Temperature is defined as the brownian net motion of a bag of particles. No reference point is involved.

How do you make that zero temperature? Are these particles zero-motion with respect to themselves? Then they aren't with respect to the planet, or the sun, or the galaxy.

Are they zero-motion with respect to the sun? Then they're hot enough to melt in seconds.

The conceptual idea of zero-temperature is not a real thing.

These people doing their fake-wise "but weird things happen at zero temperature" are just snake oil salesmen plying false knowledge.

There is no such thing as zero temperature.

In the meantime, there's nothing theoretical about the practical scenario, either. Voyager's hard drives have been in the absolute zero of outer space for more than half a century. Its heater, which did not reach the hard drives, has been off for more than a decade.

Those hard drives have been sub-1-kelvin for years and nothing changed.

These people are trying to speculate about what would happen if in a situation we've already had a dozen times, because they don't know the truth, and are filling their lack of knowledge with guesswork.

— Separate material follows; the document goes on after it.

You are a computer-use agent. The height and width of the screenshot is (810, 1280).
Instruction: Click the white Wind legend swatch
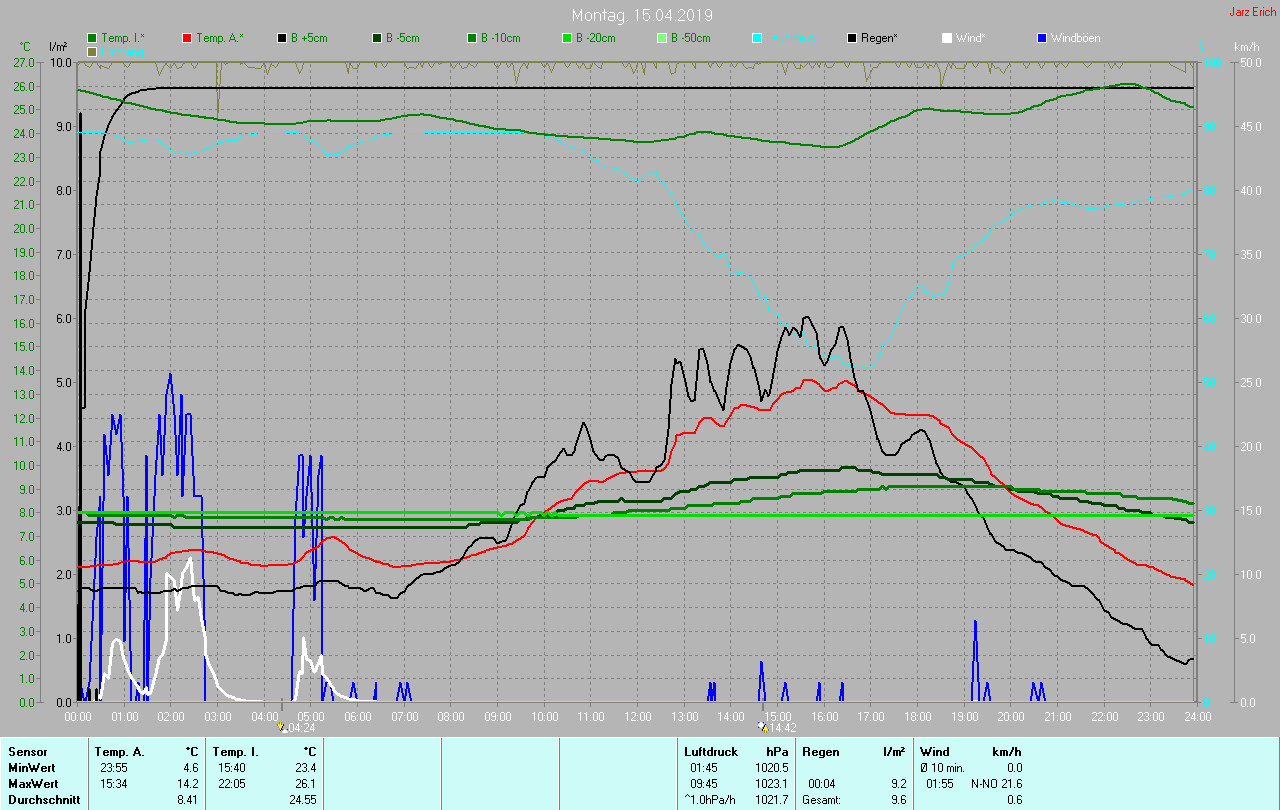tap(947, 38)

When it's presented to them that facts exist, they attempt to move the goalpost to theoretical limits which physics says aren't actually real at all, and then from there try to lean on their depth in physics.

.

> So if you were to cool it as close to absolute zero as possible it would require turning it into something which was not a hard drive

This is a fantastic point, and something I hadn't even thought of.

I like this a lot.

I'm still wondering about "what, you think ball bearings in a vacuum don't work when it's chilly?"

Like I can't even think of why they think it'll fail, except some magical belief that the fact that it's cold just causes magical breakage

The operation of the damn drive is friction based. It'll heat up! Crimeny.




I'm mostly done with this conversation, but I'll note that space is not as cold as you're thinking: The coldest that voyager is gonna get in the next million years is 2.7K (thanks to the cosmic background radiation this is the equilibrium temperature of any object in deep space), not sub-1K, and it's a lot warmer than that now, latest report is about 200K (though that's about 8 years ago). It also doesn't have hard drives, though this is a pedantic point because it does use another form of magnetic storage. You're talking about a 'practical scenario' which is so far away from the theory being discussed it's completely and utterly irrelevant, like if you were talking about the temperature of the sun it'd make little difference in how much hotter you're talking relative to the relevant temperatures.




Consider applying for YC's Spring batch! Applications are open till Feb 11.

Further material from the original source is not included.